US to Import Inflation from Japan, China, South Korea
Even from Japan – whose export producer prices are soaring.
The oil price collapse that started in 2014 pushed down input costs that companies – the “producers” – faced. And producer price indices, which measure inflation further up the pipeline, plunged. But this is over. And the biggest export powerhouses in Asia that have ballooning trade surpluses with the US, show how.
The Producer Price Index in Japan – the “Corporate Goods Price Index,” as it’s called there – jumped 3.4% in October compared to a year ago, after already climbing an upwardly revised 3.1% in September, the Bank of Japan reported on November 13. It was the tenth month in a row of year-over-year gains and the highest annual rate since September 2014, by which time the collapsing energy prices were mopping up any inflationary pressures (chart via Trading Economics):
On a monthly basis, the index rose 0.3% from September. But excluding “extra charges for summer electricity,” the index jumped 0.6% month-over-month.

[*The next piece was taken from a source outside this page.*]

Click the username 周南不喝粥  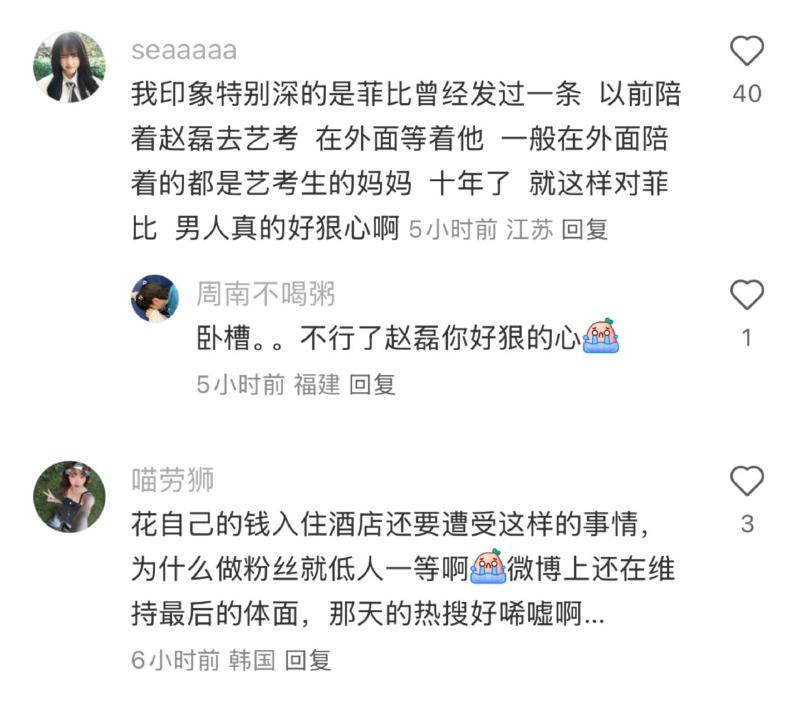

The biggest movers: Nonferrous metals prices soared 22.4% year-over-year, petroleum and coal products 15.8%, iron and steel 9.7%, and chemicals and related products 3.6%.
On the negative side of the ledger there wasn’t much activity: prices for electrical machinery and equipment edged down -1.1%, for business oriented machinery -0.4%, and production machinery -0.3%.
Export prices in October jumped 9.7% year-over-year in yen terms and 3.8% in contract-currency terms. Export prices of Metals and related products soared 25.8% in yen terms and 17.7% in contract-currency terms. Chemical and related produces soared 16.3% and 11.8% respectively. Other primary products and manufactured goods prices jumped 10.3% and 4.2%. All three of them soared in double-digit percentages just from September!
Japan has exported $101 billion in goods to the US so far this year.